I am conducting an analysis of various effects on the harvest of different fish species. Each species is analyzed independent using the same set of 8 nested models. I will not be using the results for predictions, I am trying to capture those predictors which modify the response variable and in what direction.
It was suggested to me to use both loo_compare and loo_model_weights for model selection. For some of the species, I have come across the situation where the model selected by loo_compare is not the same as the model with the highest stacking weight by loo_model_weights and do not know how best to proceed with reporting results and discussion.

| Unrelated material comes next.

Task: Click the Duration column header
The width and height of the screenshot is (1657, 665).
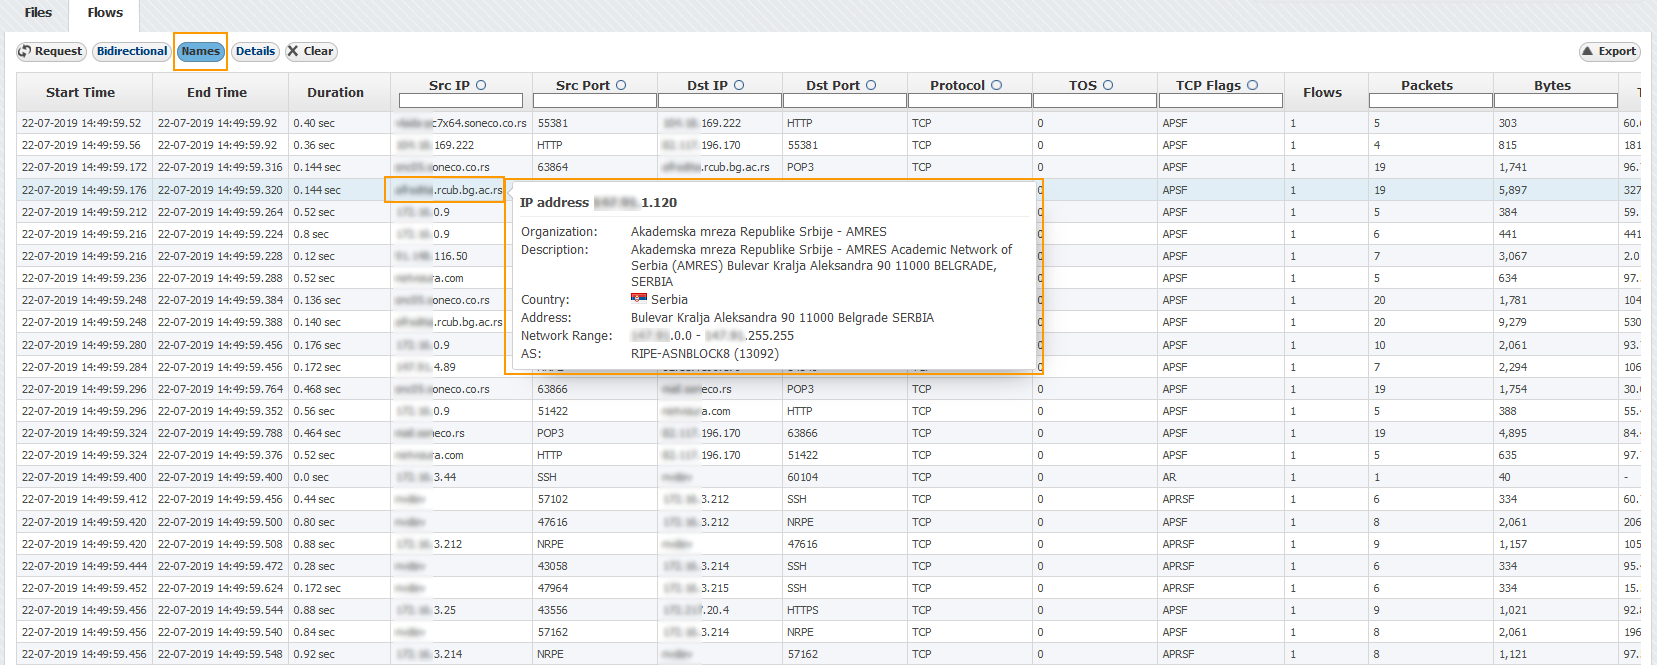Action: [335, 92]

I have read some papers and the various documentation, but it is still unclear to me which method would be best for my study, if another method would be better, or if I should report the results using both methods (although this sounds like it could be confusing for the reader).

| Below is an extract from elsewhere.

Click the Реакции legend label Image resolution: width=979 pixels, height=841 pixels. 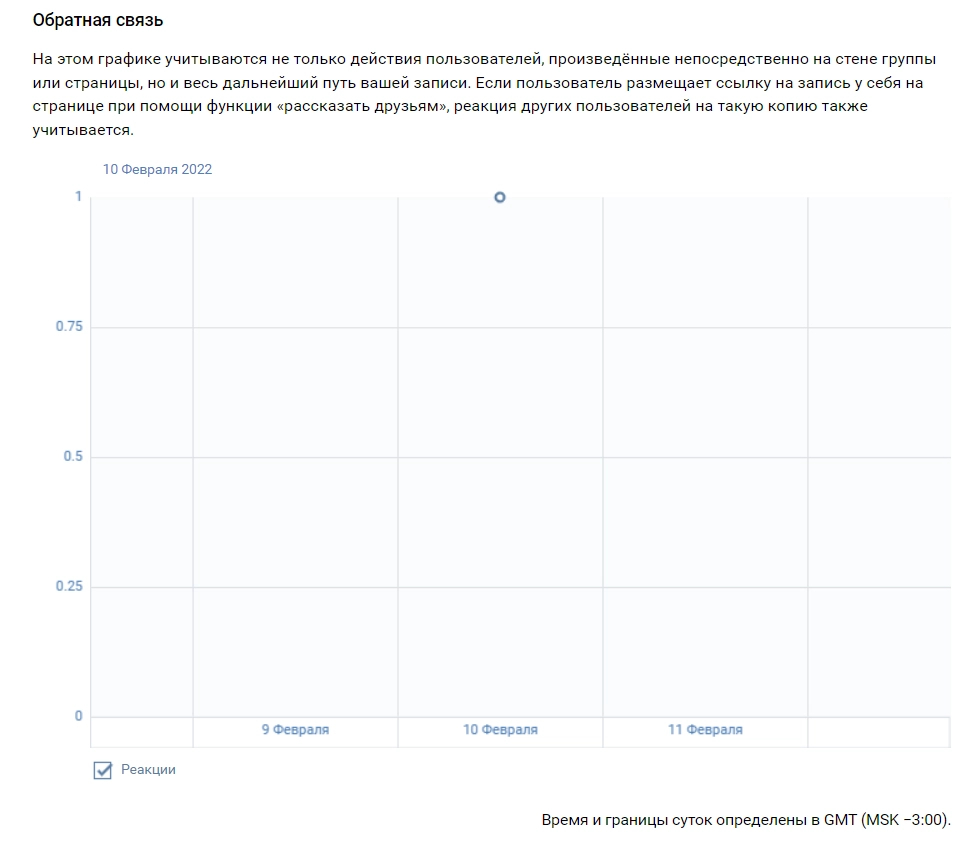tap(148, 770)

I should add… that these are not exactly nested models because I checked each model for multicollinearity and removed the highest predictor with a VIF>5, this process was then repeated to bring all VIF < 5.
These are so close to each other that we can’t say that one would be better than others. See more information at CV-FAQ 16 and the reference given there.

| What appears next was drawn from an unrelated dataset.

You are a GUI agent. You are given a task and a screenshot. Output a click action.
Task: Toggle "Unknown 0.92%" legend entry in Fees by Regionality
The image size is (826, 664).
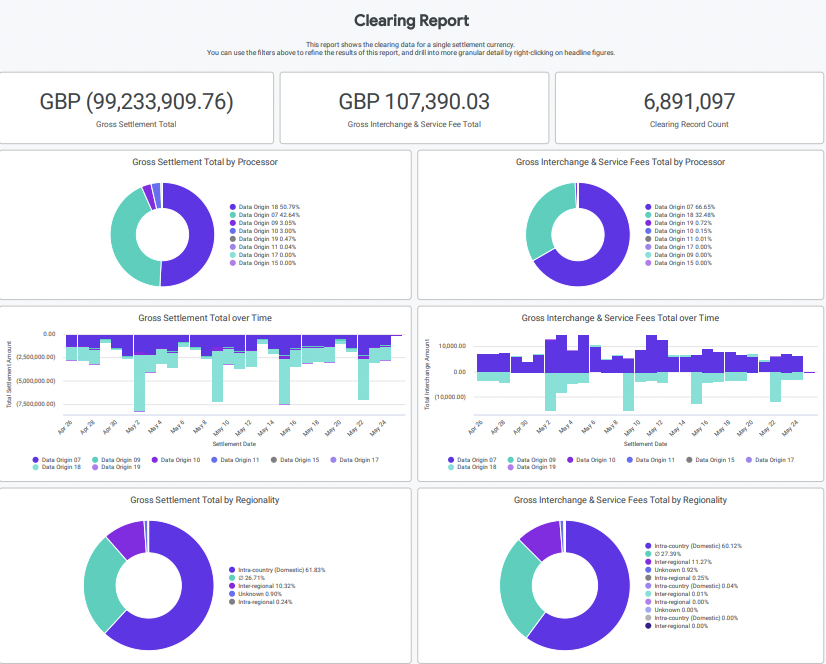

Stacking is not model selection, but model averaging and can give non-zero weight for a model that is on average much worse, but the mixture of weighted models can still be better. For example if the true distribution would be t-distribution and you have one narrow and one wide normal, one of the normal’s can be much worse alone, but the mixture can be closer to t-distribution than either normal, and thus the weights can be non-zero for both.
Your stacking weights are mostly non-zero for the models that have good predictive performance, but for example mod13 has weight 0.106, although it’s predictive performance alone is much worse than the performance of the best ones. This is likely due to mod13 having thicker tails in the predictive distribution and adding that to the mixture improves the combination just a little. This hints that it might be possible to modify one of the top models to have an observation model that better matches the true distribution.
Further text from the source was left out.